The suggestion is also justified considering the ongoing threats to its habitat, like extensive sand mining and increasing pollution. The game is going to be tougher for this fish which loves unpolluted fast flowing river stretches since urban and industrial waste are severely polluting rivers in Northern Western Ghats, especially in Maharashtra. Moreover, existing and proposed irrigation projects and hydroelectric projects which will cut the flow of the water are also considered to alter the nature of its habitat threatening its survival.
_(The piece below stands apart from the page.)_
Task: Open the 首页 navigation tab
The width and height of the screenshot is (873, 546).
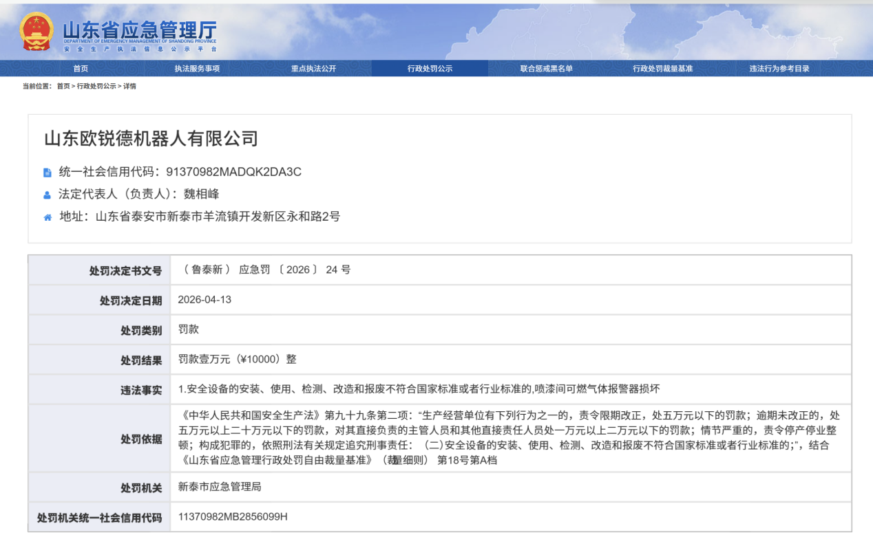Action: [81, 69]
Unexplored fish diversity of Western Ghats
The researchers has also reported another fish of the similar genus, Pethia punctata, for the first time from west flowing rivers of Maharashtra, hinting that the fish diversity of Western Ghats rivers in this region is largely unexplored. According to the researchers, the new discoveries point out that there is no clear information regarding the distribution of fishes in Northern parts of Western Ghats and many known species here are yet to be formally described.
“There is an immediate need to focus our attention towards conservation of freshwater ecosystems and biota of this region. Because no conservation action plan will be possible in the absence of information on diversity and distribution of species”, says the researchers.
Unmesh Katwate, Chetana Katwate, Rajeev Raghavan , Mandar S. Paingankar and Neelesh Dahanukar co-authored the study.